Posted by Friends of FSH Research on May 28, 2021
Report from Dr. Danielle C Hamm
Mentor: Stephen J. Tapscott, MD, PhD
See grant DUX4-induced mechanisms contributing to FSHD pathogenesis
FSHD is caused by the aberrant production of the double homeobox protein 4 (DUX4) transcription factor in skeletal muscle. However, DUX4 is difficult to find in FSHD muscle biopsy and myoblast cell cultures as it exists at extremely low levels and appears sporadically. The DUX4 gene is classically expressed in the human embryo, where it activates many cellular programs necessary for early development. A major question in the FSHD research field is how brief expression of the embryonic gene DUX4 in FSHD muscle – turned on in the wrong place at the wrong time – result in cellular toxicity and eventually muscle cell death. My research has identified multiple cellular functions that are altered by DUX4, and I find that this dysfunction persists in the cell long after DUX4 itself disappears. During the current funding period, I have worked to identify exactly how a short burst of DUX4 rearranges the DNA structure, induces unique RNA molecules, and changes the protein repertoire of the cell on a genome-wide level.
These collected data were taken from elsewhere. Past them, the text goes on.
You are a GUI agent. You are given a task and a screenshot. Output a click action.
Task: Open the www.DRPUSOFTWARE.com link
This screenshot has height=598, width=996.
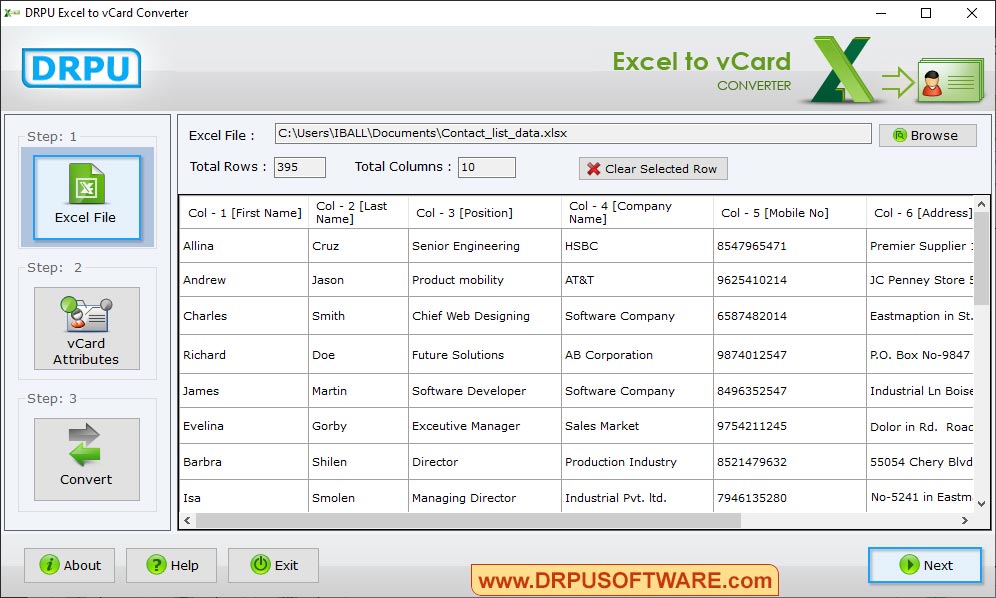point(623,579)
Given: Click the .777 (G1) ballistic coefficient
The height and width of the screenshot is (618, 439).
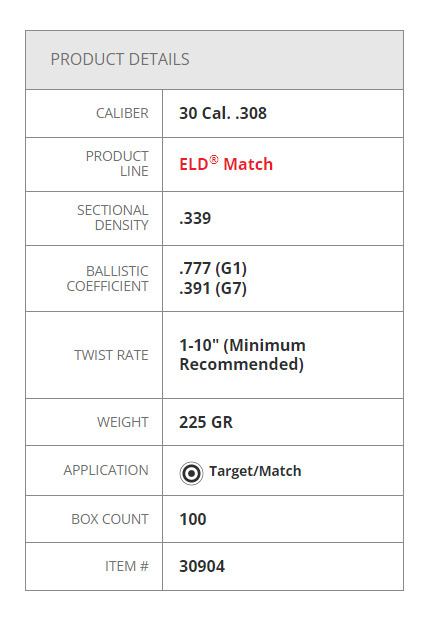Looking at the screenshot, I should (213, 268).
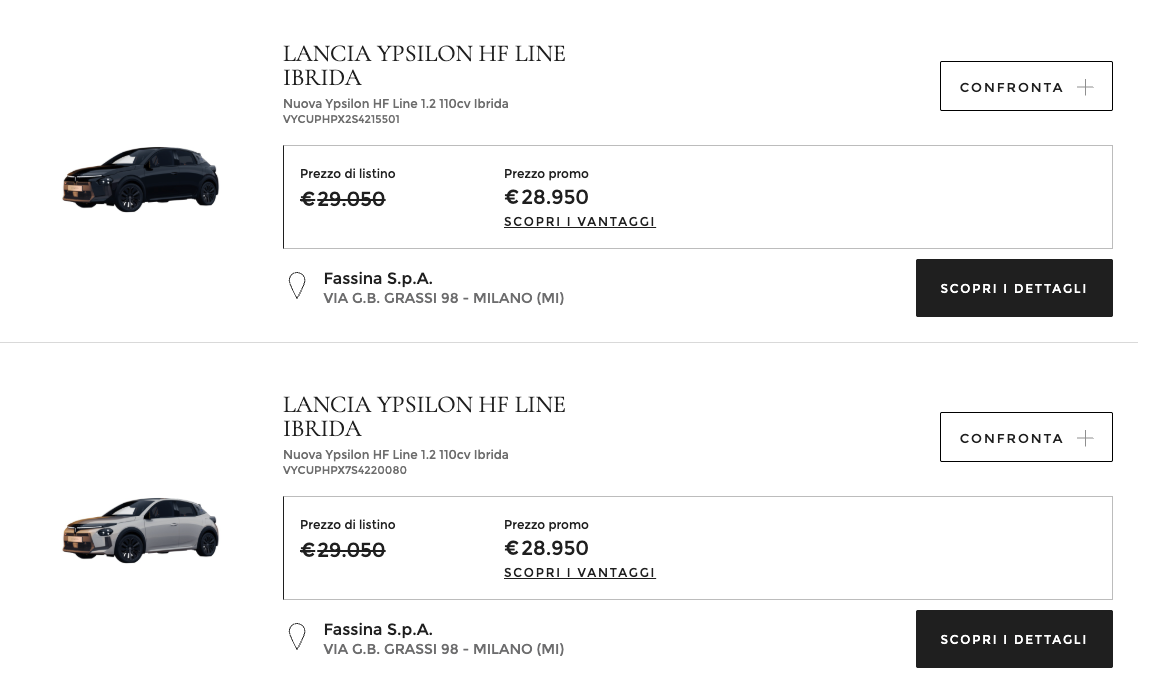Viewport: 1173px width, 680px height.
Task: Click the plus icon on the dark Ypsilon's Confronta
Action: [x=1085, y=87]
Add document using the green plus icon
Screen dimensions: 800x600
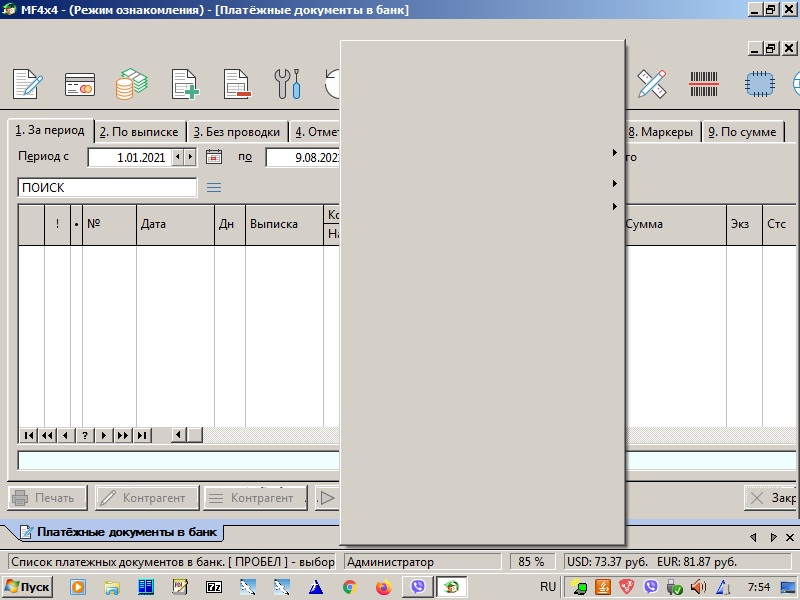[x=185, y=84]
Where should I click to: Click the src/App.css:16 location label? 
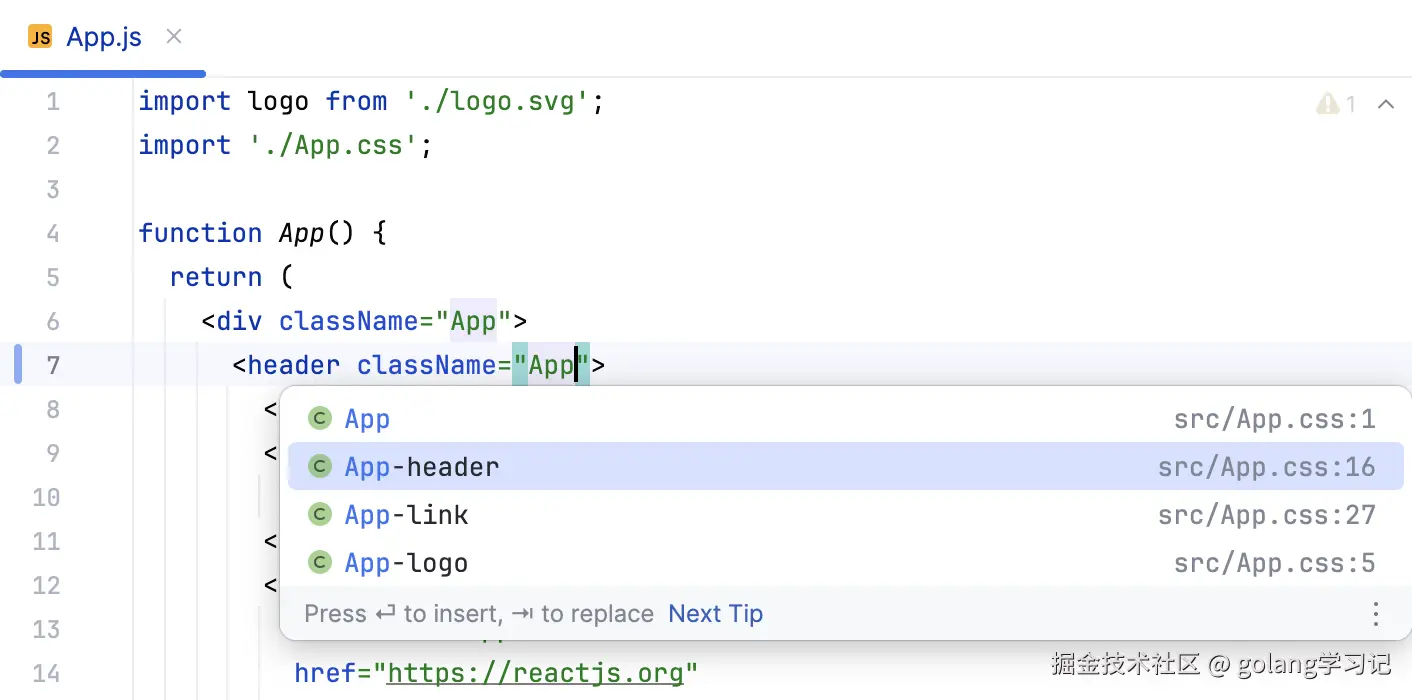coord(1268,466)
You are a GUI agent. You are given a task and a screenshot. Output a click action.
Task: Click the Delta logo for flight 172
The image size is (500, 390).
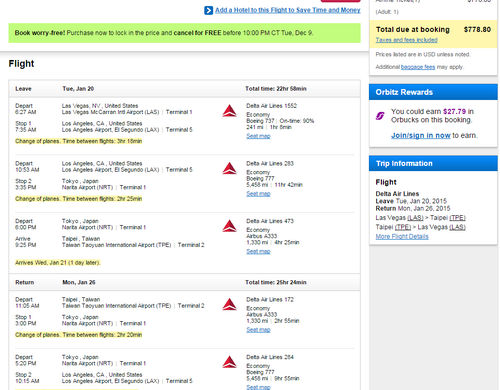pos(230,305)
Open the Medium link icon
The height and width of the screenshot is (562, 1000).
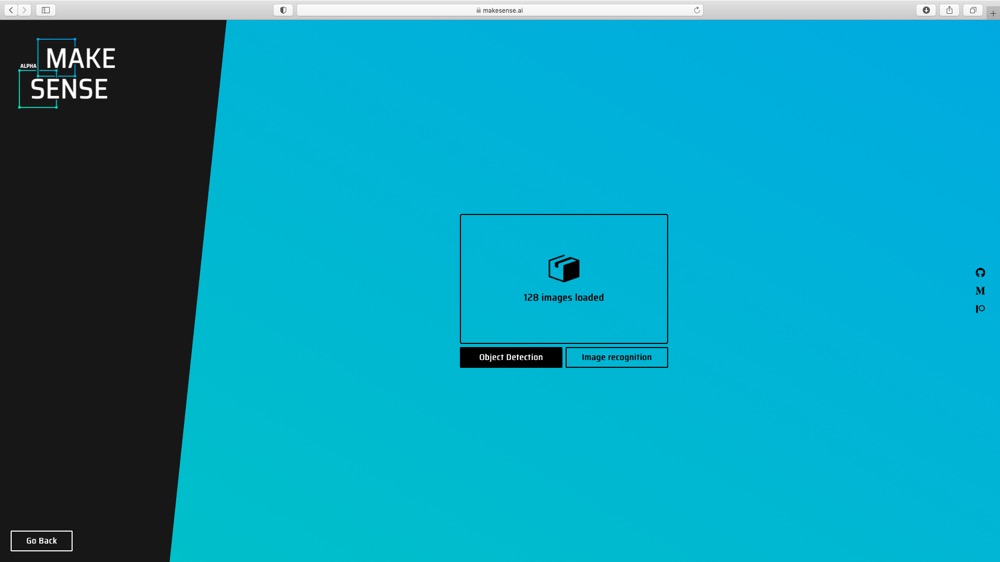pyautogui.click(x=980, y=291)
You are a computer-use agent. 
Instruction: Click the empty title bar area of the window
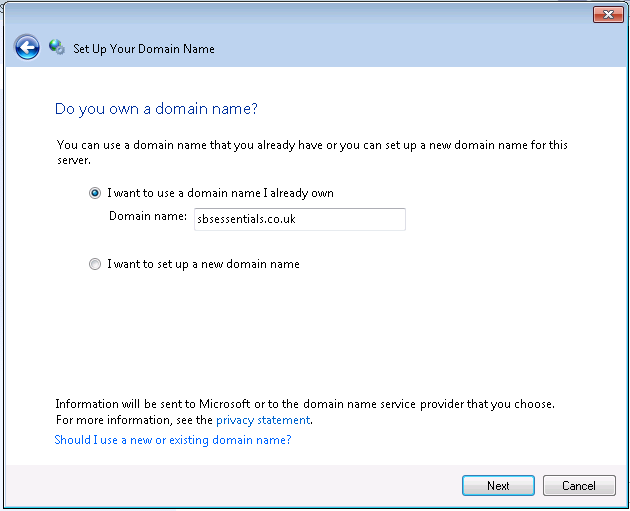point(300,14)
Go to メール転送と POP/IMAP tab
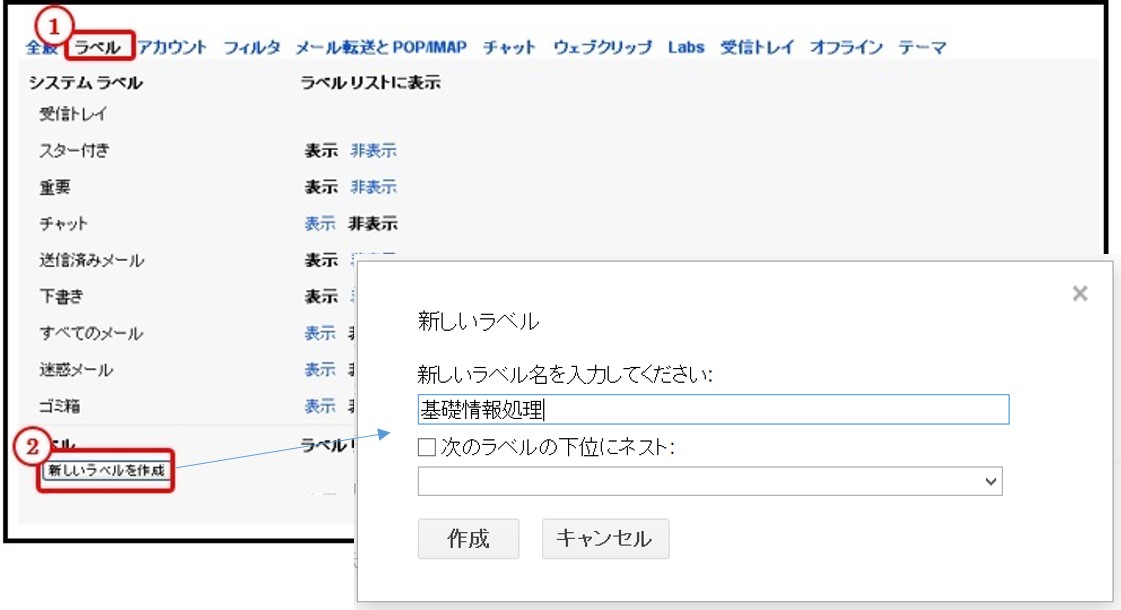Viewport: 1121px width, 610px height. click(x=381, y=47)
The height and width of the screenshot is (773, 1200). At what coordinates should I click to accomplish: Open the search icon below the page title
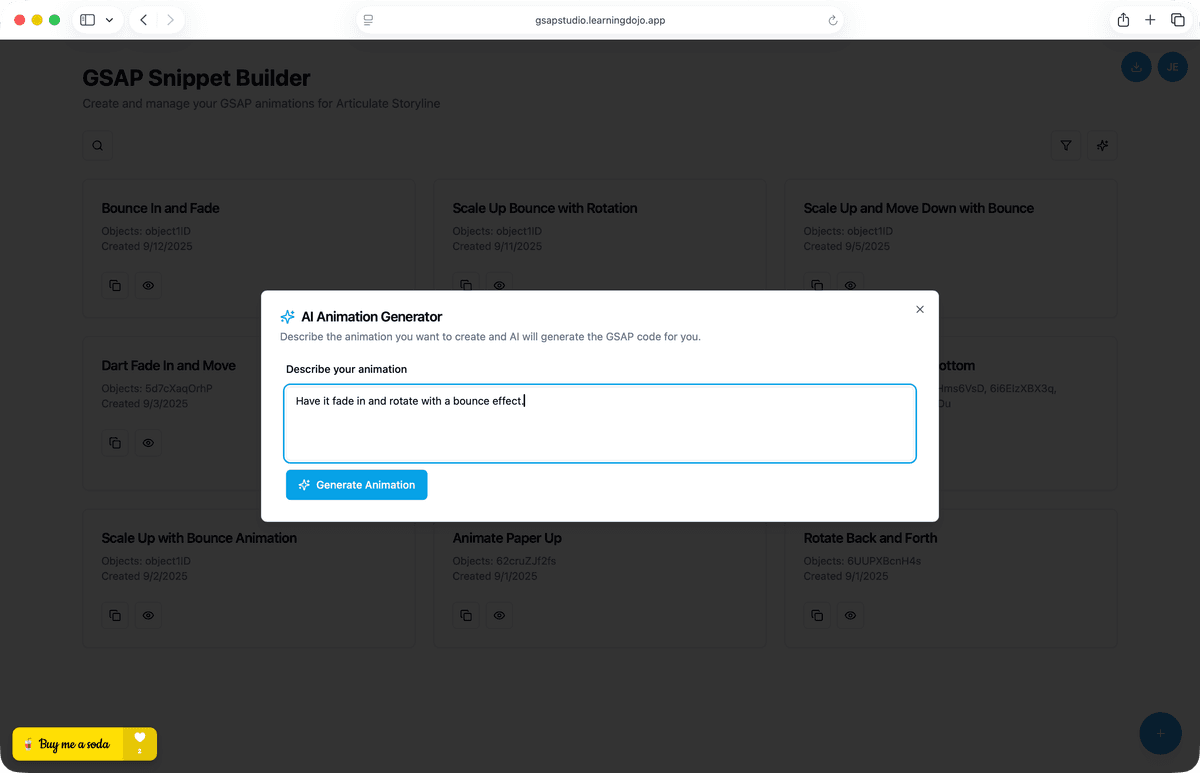98,146
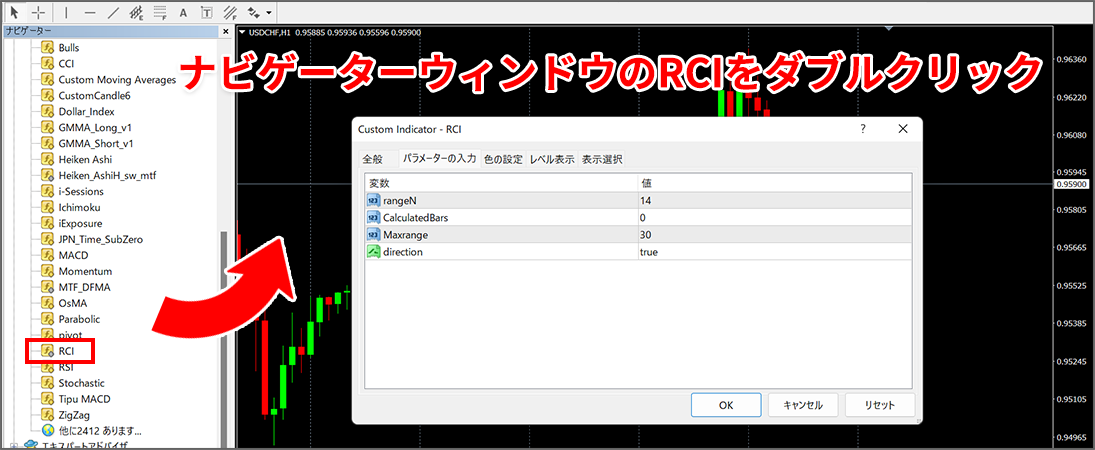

These data support our view that transient DUX4 expression promotes a more naïve cellular state, characteristic of the early embryo, that is detrimental to muscle cells. Understanding what happens to cells after they express DUX4, what toxic cellular pathways are set into motion, and identifying how we might turn these pathways off, is instrumental in helping us understand the basic biology of FSHD.